Relation to Prior Work: Most of the important references are cited. It will be better if the advanced NTK result in [1] is cited.

Reproducibility: Yes

Additional Feedback:

Review 3

Summary and Contributions: This theory paper analyzes error propagation of basic components of modern deep reinforcement learning algorithms, particularly smoothed value functions, entropy regularization, and value function approximators. The analysis shows how value smoothing results in lower value error and thus improved stability at the cost of convergence speed, and that entropy regularization can mitigate positive value bias at the cost of optimizing a modified objective. The paper further bounds the value approximation error of neural network value in terms of the network width. --- Thank you for the response. I realize my earlier score did not fully capture the significance and quality of the work, and I have adjusted it accordingly (6->7).
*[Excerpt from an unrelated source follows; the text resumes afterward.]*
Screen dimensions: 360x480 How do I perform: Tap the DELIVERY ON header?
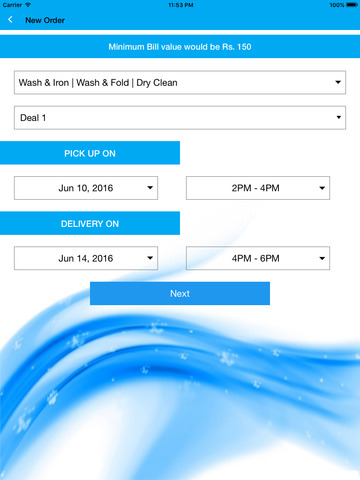pyautogui.click(x=90, y=223)
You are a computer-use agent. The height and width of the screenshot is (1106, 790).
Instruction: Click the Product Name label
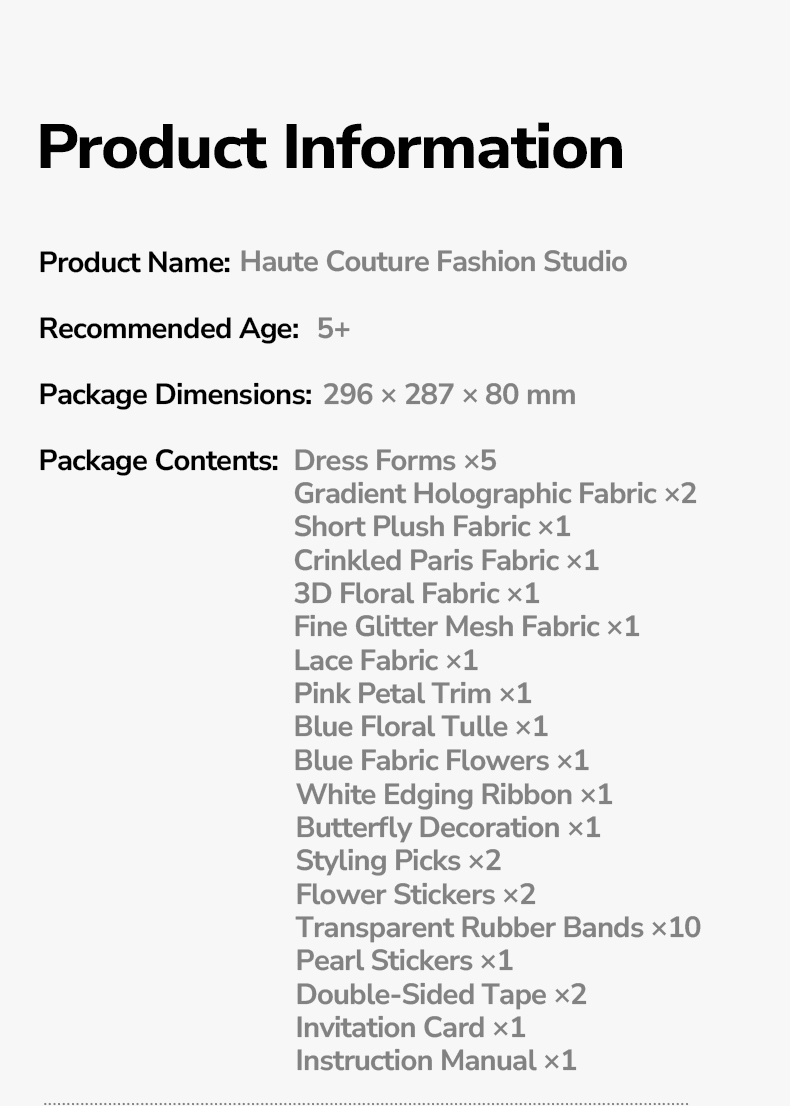[135, 263]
Strengths: The paper nicely draws together results regarding value function error bounds and error propagation in a form that could be easily applied to practice. Even though the paper does not involve experimental section, it sheds light on how commonly used tricks to stabilize DRL algorithm work, and how they could be improved.

Weaknesses: I only have minor complaints. The definition of smoothed Bellman operator does not match what's typically used in practice (exponential average vs exponential Polyak average), and some analysis or comment on the difference would make the paper better.
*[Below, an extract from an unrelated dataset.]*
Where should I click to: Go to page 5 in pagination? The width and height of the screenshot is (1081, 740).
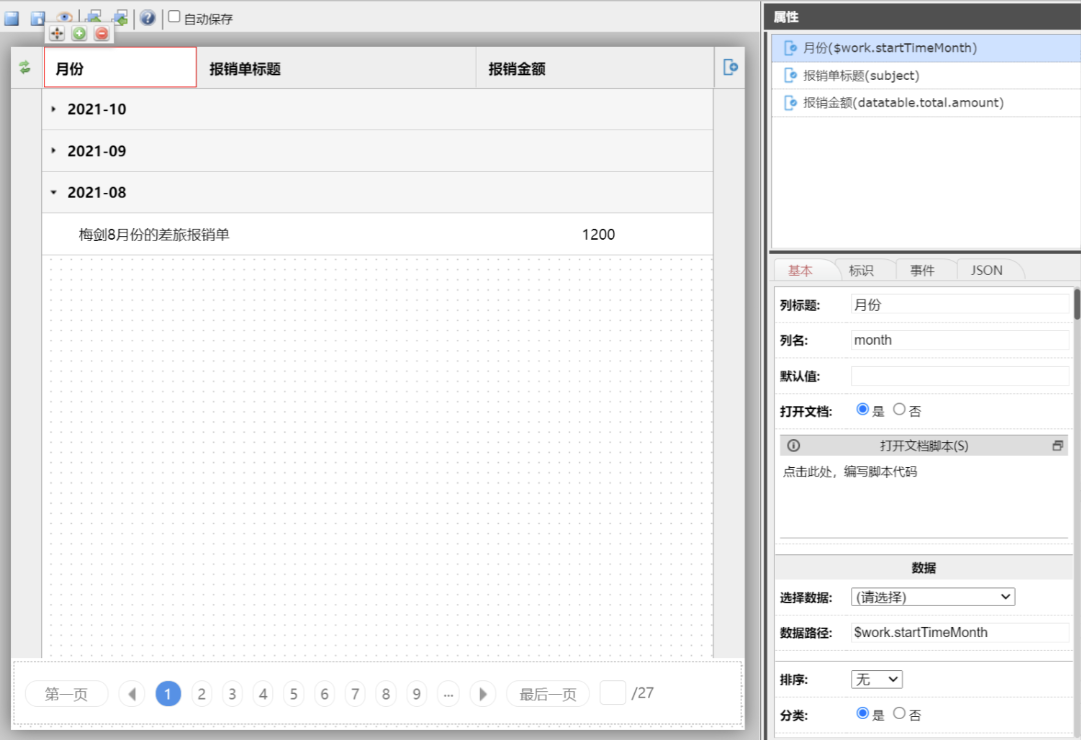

Correctness: I did not check the proofs in detail, but I did not spot any obvious flaws.

Clarity: The paper is generally well written and easy to follow. Section 5.3. would have deserved a longer explanation. As a non-theorist, I found it too dense, and difficult to grasp its significance.

Relation to Prior Work: Prior work is covered only briefly, I'm not familiar enough with this topic to assess whether all relevant work is considered sufficiently.

Reproducibility: Yes

Additional Feedback:

Review 4

Summary and Contributions: The paper studies key components of popular RL algorithms like Soft Actor-Critic (SAC). It shows that value smoothing (exponential moving average in the target value during TD updates) increases training stability (Proposition 1 and Theorem 1), entropy regularization cancels out value overestimation (Proposition 2 and Theorem 1), and that the error of TD updates with neural net value functions is small (Theorem 2).

Strengths: 1. The paper explains the important techniques of value smoothing and entropy regularization, which have shown widespread success in practice but lack theoretical support. The proofs presented here can be significant to guiding developing practical algorithms. 2. The paper uses error propagation to study algorithms like SAC. This method appears less common in theoretic papers and could offer some new insights.

Weaknesses: 1. SAC uses exponential moving average on the target network weights, instead of on the predicted values as analyzed in the paper. This isn’t a major difference and could be argued away using Lipschitz constants, but it’s worth mentioning. 2. The goal of SAC and similar algorithms is to find the maximum entropy policy, not the optimal (unregularized) value V^* as analyzed in Theorem 1 and alike. This doesn’t impact the contributions of this paper, but is worth mentioning and analyzing. 3. For continuous actions, finding the Boltzmann policy (eqn (10) here, or eqn (10) in the SAC paper) a very challenging problem. Given that much attention in SAC and similar papers is devoted to solving it, I think it’s worth some discussion.

Correctness: I have read through the main text and part of the appendix. I am confident that the proofs are correct, but it is possible that I have missed some details.

Clarity: The paper is well written and easy to follow.

Relation to Prior Work: The paper clearly discusses its differences from prior works.

Reproducibility: Yes

Additional Feedback: I have read the authors’ feedback. I will keep my score. ------------------------------- Since the Universal Approximator Theorem already shows that the approximation error \eps^a is small, Theorem 2 feels less useful compared to other arguments made here.